A short-lived secret society born and destroyed in the ferment of Revolutionary France, the Conspiration des Égales or Conspiracy of Equals was the brainchild of François “Gracchus” Babeuf and Filippo Buonarroti, two supporters of the radical Jacobin party who met in prison in 1795, after the Jacobin defeat. Babeuf had been an associate of Nicholas de Bonneville, founder of the first important secret society of the Revolution, the Social Circle. During their imprisonment, the two men discussed the Circle and its goals, and resolved to use similar methods to promote the radical agenda in France and oppose the new, more conservative government, the Directory. See Babeuf, François “Gracchus”; Buonarroti, Filippo; French Revolution; Social Circle.
On their release in October 1795, Babeuf and Buonarroti launched a political organization called the Societé du Panthéon (Society of the Pantheon) to promote Jacobin ideas, copying most of the details from Bonneville’s organization. They also launched a radical newspaper, the Tribun du Peuple – a title borrowed directly from Bonneville’s first paper. When the Society was suppressed by Directory authorities in February 1796, its leaders immediately organized its core members into a secret society, the Conspiracy of Equals.
Instead of trying to incite a popular rebellion, the plan Babeuf and Buonarroti devised focused on a seizure of power by a small elite of committed revolutionaries, and concentrated on recruiting government and military personnel and spreading propaganda. By May, the Conspiracy felt ready to strike, but the Directory had an informer in its inner circle and struck first, arresting 200 members.

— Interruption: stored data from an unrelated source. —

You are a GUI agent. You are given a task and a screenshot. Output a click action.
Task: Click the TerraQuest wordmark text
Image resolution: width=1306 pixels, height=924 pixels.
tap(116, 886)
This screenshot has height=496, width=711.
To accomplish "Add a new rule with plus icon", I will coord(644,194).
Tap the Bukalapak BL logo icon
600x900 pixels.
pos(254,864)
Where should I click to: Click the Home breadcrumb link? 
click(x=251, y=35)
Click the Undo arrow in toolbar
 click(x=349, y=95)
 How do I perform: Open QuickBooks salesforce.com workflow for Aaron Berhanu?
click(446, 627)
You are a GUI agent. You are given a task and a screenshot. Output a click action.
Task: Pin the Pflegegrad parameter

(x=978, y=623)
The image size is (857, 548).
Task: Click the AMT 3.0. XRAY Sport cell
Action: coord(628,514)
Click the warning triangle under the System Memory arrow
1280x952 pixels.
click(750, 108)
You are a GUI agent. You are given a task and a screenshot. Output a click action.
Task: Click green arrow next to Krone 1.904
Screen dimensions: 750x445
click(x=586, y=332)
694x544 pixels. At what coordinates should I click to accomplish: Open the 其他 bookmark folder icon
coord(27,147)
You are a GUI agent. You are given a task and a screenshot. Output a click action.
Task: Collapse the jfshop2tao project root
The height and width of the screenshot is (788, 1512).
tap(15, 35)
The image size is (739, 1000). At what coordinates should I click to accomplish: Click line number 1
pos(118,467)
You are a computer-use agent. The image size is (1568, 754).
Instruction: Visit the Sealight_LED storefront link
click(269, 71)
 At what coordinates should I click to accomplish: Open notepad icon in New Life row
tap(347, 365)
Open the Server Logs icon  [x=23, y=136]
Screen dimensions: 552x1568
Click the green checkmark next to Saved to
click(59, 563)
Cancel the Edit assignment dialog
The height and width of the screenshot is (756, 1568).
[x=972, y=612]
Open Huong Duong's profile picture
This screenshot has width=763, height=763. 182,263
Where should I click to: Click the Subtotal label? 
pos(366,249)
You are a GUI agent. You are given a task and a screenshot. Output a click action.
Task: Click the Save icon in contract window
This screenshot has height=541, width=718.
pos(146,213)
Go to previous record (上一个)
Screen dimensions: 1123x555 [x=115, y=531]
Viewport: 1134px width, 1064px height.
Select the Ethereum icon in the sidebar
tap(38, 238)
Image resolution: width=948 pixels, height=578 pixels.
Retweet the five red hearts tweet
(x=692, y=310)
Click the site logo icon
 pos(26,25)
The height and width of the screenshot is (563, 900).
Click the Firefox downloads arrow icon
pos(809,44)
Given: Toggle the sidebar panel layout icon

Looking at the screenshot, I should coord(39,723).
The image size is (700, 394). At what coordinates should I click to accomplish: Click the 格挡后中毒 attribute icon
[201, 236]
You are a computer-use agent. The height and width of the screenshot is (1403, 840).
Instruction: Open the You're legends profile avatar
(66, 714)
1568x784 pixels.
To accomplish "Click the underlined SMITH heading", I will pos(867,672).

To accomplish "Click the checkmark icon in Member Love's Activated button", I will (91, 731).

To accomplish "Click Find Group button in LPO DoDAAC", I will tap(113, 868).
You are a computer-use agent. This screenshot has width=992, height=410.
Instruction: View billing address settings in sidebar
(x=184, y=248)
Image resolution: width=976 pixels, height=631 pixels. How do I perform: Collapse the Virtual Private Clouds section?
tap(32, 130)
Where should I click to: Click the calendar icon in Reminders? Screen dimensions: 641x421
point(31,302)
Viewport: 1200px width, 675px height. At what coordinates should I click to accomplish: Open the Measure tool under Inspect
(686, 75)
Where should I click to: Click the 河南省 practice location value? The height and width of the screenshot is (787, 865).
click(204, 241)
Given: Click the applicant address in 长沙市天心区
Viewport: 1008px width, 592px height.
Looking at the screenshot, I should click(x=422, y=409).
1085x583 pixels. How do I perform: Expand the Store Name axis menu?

Babeuf and one other member were executed, and Buonarroti and most of the other members ended up in jail for long terms.
The Conspiracy of Equals would have been no more than a footnote to the history of the French Revolution except for the fact that Filippo Buonarroti went on to become the most famous organizer of political secret societies in the early nineteenth century. His 1828 book Conspiration pour l’Egalité, a history of Babeuf’s conspiracy, was the Bible of liberal revolutionaries throughout Europe, and the model of revolution by elite takeover became the standard for secret societies from then on. The Bolshevik Revolution in 1917 Russia and the Nazi seizure of power in 1933 Germany are only among the most dramatic echoes of the Conspiracy’s original plan. See National Socialism; Russian revolution.